How can the necessary conditions for stability identified in this work be further relaxed or generalized

The necessary conditions for stability identified in this work can potentially be further relaxed or generalized by considering additional factors or scenarios. One way to relax these conditions could be to explore the impact of different types of generative models or datasets on stability. For instance, investigating the effect of varying model architectures, loss functions, or dataset characteristics on stability could provide insights into the robustness of the iterative retraining process. Additionally, exploring the role of hyperparameters, such as learning rates or batch sizes, in influencing stability could help in generalizing the conditions for stability across different settings. Furthermore, relaxing the assumption of perfect optimization or numerical precision could be another avenue to explore. By considering the effects of optimization noise, stochastic gradients, or other practical constraints on stability, the conditions identified in this work could be adapted to real-world scenarios where such imperfections are prevalent. Overall, by systematically analyzing these factors and their impact on stability, the conditions identified in this work can be refined to be more flexible and applicable in a wider range of scenarios.

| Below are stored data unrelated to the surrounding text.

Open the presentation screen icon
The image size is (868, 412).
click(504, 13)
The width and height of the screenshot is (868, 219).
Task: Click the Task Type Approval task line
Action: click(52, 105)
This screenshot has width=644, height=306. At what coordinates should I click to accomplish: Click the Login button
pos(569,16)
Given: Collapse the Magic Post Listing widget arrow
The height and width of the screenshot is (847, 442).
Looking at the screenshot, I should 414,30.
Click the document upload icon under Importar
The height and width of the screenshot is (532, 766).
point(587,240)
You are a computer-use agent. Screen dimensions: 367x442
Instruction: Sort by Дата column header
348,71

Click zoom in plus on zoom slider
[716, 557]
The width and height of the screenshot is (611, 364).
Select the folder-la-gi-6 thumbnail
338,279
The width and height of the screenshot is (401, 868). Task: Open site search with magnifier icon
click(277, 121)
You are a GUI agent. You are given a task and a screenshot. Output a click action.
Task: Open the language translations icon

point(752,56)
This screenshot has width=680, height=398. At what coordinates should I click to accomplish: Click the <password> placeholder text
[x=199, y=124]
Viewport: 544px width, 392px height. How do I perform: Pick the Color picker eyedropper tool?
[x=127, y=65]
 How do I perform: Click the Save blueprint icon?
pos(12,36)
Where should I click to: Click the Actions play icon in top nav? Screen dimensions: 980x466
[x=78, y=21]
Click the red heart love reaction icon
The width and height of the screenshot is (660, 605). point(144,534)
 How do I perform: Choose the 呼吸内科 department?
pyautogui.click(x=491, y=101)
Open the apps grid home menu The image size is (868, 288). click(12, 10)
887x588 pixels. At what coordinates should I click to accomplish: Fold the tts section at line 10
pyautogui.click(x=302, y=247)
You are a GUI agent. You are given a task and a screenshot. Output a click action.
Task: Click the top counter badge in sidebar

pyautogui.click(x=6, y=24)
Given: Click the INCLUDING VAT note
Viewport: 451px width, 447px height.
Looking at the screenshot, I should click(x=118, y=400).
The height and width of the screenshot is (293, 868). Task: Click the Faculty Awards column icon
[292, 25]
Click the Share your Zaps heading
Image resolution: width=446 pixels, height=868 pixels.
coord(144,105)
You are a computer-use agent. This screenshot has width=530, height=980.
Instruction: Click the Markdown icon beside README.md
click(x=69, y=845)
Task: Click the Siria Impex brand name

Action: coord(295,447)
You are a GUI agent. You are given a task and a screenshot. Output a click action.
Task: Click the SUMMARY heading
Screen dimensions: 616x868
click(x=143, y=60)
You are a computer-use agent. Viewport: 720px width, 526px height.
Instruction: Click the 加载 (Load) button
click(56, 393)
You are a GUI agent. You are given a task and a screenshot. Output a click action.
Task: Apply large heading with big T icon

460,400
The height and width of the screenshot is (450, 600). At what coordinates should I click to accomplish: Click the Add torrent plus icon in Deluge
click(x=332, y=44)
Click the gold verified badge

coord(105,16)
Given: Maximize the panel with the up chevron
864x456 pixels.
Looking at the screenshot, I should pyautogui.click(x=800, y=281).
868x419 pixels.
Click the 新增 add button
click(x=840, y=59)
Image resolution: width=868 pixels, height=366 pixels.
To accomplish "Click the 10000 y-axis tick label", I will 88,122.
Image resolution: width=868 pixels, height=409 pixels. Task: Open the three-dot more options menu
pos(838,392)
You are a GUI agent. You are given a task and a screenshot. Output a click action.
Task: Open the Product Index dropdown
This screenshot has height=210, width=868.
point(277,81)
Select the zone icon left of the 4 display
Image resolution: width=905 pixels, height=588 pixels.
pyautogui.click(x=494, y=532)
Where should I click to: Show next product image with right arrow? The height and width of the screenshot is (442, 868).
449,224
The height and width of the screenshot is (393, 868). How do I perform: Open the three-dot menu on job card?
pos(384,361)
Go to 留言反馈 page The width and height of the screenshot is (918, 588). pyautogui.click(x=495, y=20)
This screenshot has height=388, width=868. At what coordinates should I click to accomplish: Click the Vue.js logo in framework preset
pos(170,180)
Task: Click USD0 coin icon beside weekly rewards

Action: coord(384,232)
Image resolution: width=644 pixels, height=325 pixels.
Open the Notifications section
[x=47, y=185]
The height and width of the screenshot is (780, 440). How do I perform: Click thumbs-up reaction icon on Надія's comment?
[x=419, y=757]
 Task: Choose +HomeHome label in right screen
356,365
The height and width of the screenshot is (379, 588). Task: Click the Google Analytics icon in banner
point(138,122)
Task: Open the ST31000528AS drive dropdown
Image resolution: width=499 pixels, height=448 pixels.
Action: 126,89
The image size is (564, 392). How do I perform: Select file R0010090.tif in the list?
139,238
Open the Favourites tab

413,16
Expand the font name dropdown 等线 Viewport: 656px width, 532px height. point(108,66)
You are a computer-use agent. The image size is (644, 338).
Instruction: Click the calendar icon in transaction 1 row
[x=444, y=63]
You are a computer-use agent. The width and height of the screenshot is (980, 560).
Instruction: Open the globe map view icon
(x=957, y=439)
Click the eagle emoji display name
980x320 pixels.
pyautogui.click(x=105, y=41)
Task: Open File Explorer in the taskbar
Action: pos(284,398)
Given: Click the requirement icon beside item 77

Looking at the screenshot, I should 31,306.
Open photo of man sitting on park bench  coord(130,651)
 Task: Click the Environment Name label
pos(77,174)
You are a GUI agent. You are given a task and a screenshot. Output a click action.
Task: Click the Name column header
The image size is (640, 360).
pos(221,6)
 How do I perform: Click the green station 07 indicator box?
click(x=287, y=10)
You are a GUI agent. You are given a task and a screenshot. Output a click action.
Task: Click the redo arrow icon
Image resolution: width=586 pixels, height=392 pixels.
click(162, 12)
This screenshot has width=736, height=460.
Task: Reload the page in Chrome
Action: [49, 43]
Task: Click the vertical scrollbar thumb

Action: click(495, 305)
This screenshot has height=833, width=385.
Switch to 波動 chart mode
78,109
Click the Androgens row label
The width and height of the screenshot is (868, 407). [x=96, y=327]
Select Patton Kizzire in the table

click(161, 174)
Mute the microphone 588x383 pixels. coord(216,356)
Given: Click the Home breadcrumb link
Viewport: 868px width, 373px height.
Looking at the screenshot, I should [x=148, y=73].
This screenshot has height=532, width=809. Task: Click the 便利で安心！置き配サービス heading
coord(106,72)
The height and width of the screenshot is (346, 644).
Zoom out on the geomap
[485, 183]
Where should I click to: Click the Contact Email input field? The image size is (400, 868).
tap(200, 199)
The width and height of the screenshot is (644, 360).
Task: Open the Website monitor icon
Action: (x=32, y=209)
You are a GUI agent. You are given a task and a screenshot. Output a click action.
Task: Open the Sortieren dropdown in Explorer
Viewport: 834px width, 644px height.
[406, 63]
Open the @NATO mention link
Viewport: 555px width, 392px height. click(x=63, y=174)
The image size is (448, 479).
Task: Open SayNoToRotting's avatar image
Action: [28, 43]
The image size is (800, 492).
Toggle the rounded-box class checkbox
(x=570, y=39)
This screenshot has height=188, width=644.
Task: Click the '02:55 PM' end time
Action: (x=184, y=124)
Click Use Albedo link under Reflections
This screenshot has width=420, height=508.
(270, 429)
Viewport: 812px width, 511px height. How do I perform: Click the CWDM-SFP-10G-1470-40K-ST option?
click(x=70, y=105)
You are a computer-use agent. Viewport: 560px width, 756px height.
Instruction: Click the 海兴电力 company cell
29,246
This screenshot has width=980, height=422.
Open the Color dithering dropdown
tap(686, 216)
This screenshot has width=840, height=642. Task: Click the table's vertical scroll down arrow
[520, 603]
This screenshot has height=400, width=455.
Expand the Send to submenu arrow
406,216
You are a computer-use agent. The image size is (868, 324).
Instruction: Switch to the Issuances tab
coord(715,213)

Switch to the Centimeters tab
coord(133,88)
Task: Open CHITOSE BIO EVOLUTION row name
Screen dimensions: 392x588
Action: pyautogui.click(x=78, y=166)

What are the implications of this work for the long-term evolution of web-scale generative models, where the training data is increasingly contaminated by synthetic content

The implications of this work for the long-term evolution of web-scale generative models, especially in the context of training data contaminated by synthetic content, are significant. As generative models continue to advance and generate increasingly realistic synthetic data, the issue of model stability during iterative retraining becomes crucial. The findings of this work highlight the importance of maintaining a balance between real and synthetic data in the training process to ensure stability and prevent model collapse. In the long term, this work suggests that practitioners and researchers working with web-scale generative models need to be mindful of the composition of their training datasets. By understanding the impact of synthetic content on model stability, they can make informed decisions about the proportion of real and synthetic data to use during iterative retraining. This knowledge can help in designing more robust and reliable generative models that can adapt to the evolving landscape of web-generated content. Moreover, the insights from this work can guide the development of strategies and techniques to mitigate the risks associated with training on contaminated datasets. By incorporating the principles of stability identified in this work, future generative models can be designed to handle synthetic content more effectively, leading to improved performance and reliability in real-world applications.

Can the insights from this work on the stability of iterative retraining be extended to other machine learning settings beyond generative modeling, such as performative prediction or reinforcement learning

The insights from this work on the stability of iterative retraining in generative modeling can indeed be extended to other machine learning settings beyond generative modeling. One such application is in performative prediction, where the outputs of models influence the data distribution and subsequent predictions. By applying similar principles of stability analysis to performative prediction scenarios, researchers can assess the robustness of models in dynamic environments where predictions impact the data they are trained on. Similarly, the concepts of iterative retraining stability can be relevant in reinforcement learning settings, especially in scenarios where agents interact with their environment and influence the data distribution through their actions. Understanding the stability of iterative training in reinforcement learning can help in designing more reliable and adaptive learning algorithms that can handle changes in the environment effectively. By leveraging the insights and methodologies developed in this work, researchers can explore the stability of iterative training in various machine learning settings and enhance the reliability and performance of models across different domains. This cross-disciplinary application of stability analysis can lead to more resilient and adaptable machine learning systems.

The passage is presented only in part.